Een gebalanceerd vetpercentage

Voor 60-plussers draait het niet om een ‘perfect’ lichaam, maar om gezondheid en vitaliteit. Een gezond vetpercentage kan helpen bij het voorkomen van ziekten, het behouden van energie en het ondersteunen van een actief leven. Zowel te veel als te weinig vet brengt gezondheidsrisico’s met zich mee, en het is daarom belangrijk om in balans te blijven. Kortom, hoewel het vetpercentage met de jaren toeneemt, is het voor uw gezondheid belangrijk dit binnen een gezond bereik te houden. Dit kan door middel van een evenwichtige voeding en regelmatige beweging. Blijf vooral in contact met uw arts om te bepalen wat voor u het ideale vetpercentage is en welke methoden het beste werken om dit te monitoren. Zo houdt u uw lichaam en geest gezond, ook op oudere leeftijd.
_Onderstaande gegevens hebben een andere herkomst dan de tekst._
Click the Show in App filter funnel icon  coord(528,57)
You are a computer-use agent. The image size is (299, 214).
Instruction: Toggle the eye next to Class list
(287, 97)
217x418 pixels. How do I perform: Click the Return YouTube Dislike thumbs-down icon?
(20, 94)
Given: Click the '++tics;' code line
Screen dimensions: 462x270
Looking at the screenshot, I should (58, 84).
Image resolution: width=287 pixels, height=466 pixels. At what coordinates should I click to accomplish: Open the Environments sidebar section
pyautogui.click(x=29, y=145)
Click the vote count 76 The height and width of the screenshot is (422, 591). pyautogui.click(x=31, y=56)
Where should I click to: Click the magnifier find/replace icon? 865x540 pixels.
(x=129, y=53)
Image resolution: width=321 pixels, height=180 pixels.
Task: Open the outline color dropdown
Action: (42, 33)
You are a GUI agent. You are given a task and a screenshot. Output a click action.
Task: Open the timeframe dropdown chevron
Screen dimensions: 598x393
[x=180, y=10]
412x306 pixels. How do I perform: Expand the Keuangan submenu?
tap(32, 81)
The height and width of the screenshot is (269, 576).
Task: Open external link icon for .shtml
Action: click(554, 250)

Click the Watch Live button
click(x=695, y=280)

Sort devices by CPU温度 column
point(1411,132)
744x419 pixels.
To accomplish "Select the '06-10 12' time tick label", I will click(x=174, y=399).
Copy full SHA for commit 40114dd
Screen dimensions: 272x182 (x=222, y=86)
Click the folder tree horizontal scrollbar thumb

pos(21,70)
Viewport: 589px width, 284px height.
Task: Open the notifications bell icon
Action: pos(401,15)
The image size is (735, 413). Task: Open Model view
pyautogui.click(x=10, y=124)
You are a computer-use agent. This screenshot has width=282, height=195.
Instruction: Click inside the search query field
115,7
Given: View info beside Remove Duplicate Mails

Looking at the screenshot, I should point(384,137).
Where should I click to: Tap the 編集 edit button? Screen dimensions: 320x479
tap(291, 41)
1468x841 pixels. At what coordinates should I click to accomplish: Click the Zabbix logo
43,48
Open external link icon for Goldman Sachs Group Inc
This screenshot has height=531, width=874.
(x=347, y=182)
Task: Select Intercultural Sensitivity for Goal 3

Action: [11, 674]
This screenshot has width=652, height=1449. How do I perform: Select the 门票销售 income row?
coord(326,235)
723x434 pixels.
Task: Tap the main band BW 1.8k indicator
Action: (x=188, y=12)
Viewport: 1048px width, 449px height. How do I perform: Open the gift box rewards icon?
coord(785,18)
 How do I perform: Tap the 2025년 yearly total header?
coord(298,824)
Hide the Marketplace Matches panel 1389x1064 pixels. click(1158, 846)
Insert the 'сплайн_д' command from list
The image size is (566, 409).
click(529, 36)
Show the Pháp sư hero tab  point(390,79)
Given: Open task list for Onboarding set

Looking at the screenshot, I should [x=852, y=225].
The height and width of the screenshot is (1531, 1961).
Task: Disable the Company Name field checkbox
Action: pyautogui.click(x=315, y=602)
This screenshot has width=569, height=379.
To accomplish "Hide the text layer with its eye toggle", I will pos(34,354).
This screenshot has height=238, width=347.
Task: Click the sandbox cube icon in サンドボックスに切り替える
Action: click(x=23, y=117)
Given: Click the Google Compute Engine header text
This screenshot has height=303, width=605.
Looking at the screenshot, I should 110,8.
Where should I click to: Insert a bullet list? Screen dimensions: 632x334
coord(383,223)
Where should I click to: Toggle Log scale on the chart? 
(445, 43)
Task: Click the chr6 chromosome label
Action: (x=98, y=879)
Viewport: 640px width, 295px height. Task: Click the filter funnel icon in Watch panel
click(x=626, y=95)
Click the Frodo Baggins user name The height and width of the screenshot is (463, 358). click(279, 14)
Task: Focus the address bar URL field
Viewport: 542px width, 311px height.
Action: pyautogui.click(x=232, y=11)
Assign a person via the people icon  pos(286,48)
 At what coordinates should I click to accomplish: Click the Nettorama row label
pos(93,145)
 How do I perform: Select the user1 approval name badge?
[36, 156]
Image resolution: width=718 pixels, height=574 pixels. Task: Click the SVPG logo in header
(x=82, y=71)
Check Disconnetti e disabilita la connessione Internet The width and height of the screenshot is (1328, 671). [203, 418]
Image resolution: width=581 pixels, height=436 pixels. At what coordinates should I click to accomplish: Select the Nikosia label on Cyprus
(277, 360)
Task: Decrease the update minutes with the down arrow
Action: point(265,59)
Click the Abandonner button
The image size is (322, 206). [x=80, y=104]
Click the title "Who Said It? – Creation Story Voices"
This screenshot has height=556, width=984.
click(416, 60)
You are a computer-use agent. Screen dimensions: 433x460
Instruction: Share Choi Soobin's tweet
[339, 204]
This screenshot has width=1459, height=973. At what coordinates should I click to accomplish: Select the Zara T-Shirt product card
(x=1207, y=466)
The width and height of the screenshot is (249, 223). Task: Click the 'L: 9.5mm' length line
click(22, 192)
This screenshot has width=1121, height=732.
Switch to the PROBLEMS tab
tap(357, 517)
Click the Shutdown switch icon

Hoe berekent u uw vetpercentage?

Uw vetpercentage is de verhouding tussen de hoeveelheid vet in uw lichaam en uw gewicht. U kunt dit laten meten door een arts of zelf doen, met behulp van speciale apparatuur. Denk aan een speciale weegschaal of een huidplooimeter (ook wel caliper genoemd). Deze huidplooimeter kan analoog, maar ook digitaal zijn. U pakt een huidplooi in uw middel, u houdt deze huidplooi tussen de uiteinden van de huidplooimeter en dan krijgt u een indicatie van uw vetpercentage.